Once every line below has been checked for "tile", give only the number of lines that have it.

(DATA RECORDS begins)

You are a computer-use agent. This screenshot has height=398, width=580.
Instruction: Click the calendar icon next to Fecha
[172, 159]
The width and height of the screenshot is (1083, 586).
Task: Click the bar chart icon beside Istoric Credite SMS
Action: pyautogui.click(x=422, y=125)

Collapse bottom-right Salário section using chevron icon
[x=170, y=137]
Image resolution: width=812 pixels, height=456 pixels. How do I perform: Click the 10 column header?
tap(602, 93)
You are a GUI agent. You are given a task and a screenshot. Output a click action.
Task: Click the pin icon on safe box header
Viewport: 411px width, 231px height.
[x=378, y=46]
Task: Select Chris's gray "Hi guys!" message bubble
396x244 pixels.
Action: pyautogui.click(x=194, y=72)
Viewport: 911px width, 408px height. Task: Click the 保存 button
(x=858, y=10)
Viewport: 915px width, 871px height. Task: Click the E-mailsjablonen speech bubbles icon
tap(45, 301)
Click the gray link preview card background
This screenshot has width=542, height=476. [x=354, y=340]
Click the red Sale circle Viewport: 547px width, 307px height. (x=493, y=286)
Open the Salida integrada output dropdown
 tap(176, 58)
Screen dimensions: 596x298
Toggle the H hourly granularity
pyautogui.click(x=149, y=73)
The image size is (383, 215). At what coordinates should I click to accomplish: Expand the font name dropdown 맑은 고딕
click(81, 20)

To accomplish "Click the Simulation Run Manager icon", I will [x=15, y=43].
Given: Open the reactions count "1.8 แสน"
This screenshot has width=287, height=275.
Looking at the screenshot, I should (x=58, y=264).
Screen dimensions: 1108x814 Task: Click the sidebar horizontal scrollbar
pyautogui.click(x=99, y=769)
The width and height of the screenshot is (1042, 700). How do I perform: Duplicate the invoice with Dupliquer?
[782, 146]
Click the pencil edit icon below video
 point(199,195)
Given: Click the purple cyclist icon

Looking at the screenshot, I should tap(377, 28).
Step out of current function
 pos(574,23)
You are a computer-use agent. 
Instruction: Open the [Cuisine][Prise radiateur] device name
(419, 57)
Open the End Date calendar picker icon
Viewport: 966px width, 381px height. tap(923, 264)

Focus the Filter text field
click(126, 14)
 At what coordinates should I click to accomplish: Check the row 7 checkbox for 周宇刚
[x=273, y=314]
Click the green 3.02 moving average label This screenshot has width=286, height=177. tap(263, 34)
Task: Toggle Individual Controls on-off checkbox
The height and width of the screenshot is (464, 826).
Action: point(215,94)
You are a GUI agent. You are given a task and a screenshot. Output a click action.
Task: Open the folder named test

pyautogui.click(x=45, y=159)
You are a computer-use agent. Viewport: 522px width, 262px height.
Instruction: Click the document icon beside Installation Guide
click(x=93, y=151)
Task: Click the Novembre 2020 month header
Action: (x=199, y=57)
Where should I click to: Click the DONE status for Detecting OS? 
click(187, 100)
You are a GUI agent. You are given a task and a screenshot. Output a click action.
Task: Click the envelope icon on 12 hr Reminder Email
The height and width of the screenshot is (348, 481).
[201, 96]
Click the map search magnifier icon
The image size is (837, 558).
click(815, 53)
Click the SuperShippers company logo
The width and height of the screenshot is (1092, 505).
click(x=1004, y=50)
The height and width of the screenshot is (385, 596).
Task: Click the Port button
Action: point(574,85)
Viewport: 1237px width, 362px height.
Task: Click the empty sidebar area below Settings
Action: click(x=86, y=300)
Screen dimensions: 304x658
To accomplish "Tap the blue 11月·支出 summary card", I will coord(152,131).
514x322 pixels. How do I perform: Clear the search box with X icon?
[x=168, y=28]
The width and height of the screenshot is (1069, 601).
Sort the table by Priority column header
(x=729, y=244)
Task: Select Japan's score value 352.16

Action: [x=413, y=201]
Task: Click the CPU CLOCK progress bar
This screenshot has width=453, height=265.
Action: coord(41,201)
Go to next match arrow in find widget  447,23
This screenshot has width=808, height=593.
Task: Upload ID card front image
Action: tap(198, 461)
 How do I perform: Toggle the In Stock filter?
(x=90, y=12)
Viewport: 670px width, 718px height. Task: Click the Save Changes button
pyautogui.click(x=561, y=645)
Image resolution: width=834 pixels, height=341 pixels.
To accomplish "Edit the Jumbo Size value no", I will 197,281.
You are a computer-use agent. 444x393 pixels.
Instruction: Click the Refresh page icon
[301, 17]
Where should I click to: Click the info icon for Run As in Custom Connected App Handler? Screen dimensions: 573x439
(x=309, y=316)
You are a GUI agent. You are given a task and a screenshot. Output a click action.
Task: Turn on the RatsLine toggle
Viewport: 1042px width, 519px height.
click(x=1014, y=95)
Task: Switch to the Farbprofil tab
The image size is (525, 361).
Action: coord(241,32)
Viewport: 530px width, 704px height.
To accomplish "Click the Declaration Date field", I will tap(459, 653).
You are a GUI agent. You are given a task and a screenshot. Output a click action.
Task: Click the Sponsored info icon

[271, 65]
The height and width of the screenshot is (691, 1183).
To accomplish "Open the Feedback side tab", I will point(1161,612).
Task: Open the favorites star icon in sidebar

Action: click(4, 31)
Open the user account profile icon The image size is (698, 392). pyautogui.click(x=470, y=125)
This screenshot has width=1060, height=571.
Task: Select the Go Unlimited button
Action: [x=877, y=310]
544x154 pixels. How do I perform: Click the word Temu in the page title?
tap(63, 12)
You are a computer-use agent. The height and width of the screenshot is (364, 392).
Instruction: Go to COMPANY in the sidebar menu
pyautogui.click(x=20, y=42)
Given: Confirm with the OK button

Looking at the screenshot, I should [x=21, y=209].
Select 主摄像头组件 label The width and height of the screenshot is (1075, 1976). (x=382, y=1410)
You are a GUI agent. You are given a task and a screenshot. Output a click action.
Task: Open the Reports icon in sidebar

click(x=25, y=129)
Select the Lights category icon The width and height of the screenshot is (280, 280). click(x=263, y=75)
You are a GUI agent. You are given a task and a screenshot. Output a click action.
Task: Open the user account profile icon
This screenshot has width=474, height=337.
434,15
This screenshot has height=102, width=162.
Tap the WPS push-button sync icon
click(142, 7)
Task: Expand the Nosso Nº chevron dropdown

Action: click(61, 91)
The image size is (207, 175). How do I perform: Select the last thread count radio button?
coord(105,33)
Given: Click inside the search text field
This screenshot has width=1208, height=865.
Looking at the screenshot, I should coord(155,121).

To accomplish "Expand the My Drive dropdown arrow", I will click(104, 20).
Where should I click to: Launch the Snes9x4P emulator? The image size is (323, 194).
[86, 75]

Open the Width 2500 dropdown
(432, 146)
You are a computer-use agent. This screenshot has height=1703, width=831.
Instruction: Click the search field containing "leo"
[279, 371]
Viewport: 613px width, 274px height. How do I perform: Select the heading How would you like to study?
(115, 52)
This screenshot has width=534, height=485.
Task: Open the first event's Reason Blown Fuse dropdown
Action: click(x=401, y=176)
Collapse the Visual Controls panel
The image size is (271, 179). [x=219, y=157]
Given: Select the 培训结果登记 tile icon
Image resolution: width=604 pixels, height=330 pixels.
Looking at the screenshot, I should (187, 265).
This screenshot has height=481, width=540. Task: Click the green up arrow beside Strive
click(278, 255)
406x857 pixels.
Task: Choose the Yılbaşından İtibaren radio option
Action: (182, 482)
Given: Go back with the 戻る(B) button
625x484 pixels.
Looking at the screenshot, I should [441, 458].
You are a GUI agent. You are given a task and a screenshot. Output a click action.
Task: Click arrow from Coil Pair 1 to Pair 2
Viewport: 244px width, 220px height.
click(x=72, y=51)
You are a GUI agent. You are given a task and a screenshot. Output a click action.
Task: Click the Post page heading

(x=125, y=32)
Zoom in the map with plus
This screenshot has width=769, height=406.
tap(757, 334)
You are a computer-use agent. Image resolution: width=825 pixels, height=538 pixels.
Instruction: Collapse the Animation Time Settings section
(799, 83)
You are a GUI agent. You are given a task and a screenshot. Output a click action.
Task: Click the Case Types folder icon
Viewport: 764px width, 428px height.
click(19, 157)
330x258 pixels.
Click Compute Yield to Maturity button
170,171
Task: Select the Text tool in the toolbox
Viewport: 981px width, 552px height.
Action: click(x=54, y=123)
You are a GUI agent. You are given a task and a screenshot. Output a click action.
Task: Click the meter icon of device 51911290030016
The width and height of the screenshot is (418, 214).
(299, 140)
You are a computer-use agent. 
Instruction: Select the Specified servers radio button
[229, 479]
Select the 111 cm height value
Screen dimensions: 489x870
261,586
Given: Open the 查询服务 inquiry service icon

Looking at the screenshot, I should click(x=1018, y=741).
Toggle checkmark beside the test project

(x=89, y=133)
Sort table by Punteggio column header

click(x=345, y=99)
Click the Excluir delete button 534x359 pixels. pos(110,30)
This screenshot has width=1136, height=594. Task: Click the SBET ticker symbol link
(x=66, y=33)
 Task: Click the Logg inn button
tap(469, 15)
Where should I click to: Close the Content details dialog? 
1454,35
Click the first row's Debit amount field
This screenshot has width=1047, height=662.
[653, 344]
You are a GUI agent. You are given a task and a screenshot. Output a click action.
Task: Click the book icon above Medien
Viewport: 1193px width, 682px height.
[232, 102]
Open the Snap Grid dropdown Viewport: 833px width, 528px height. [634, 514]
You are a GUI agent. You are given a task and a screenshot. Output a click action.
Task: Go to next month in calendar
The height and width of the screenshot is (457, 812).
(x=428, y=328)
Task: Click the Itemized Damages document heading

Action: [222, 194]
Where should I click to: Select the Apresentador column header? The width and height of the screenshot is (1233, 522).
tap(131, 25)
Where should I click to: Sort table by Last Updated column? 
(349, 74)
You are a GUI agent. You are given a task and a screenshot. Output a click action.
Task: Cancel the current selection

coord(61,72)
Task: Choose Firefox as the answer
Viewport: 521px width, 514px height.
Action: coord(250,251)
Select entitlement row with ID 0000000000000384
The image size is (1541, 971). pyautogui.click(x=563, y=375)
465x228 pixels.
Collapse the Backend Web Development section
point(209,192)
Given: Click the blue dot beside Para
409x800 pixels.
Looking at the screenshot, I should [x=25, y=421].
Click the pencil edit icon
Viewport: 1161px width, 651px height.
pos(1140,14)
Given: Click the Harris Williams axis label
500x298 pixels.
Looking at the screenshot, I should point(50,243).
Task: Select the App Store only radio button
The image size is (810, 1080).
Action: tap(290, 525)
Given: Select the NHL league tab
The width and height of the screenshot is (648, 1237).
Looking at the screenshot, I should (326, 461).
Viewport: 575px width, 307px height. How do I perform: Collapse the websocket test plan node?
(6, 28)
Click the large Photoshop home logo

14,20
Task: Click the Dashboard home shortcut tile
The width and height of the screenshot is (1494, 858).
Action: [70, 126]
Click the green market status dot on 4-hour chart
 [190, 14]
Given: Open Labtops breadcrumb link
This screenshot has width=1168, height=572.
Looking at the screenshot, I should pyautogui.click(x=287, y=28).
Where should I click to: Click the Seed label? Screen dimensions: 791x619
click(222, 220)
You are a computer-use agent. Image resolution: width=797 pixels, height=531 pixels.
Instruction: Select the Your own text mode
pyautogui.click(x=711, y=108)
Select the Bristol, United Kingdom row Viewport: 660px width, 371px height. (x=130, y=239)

(DATA RECORDS ends)

RESULT FOR THIS TASK: 2